YOUR ASSIGNMENT: Write out the complete data exactly as written.

::::::::::

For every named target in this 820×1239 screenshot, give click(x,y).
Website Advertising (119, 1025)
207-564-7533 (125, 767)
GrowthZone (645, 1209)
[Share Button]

::::::::::

ANSWER TO THE PROBLEM:
For every named target in this 820×1239 screenshot, give click(x,y).
Website Advertising (119, 1025)
207-564-7533 (125, 767)
GrowthZone (645, 1209)
[Share Button]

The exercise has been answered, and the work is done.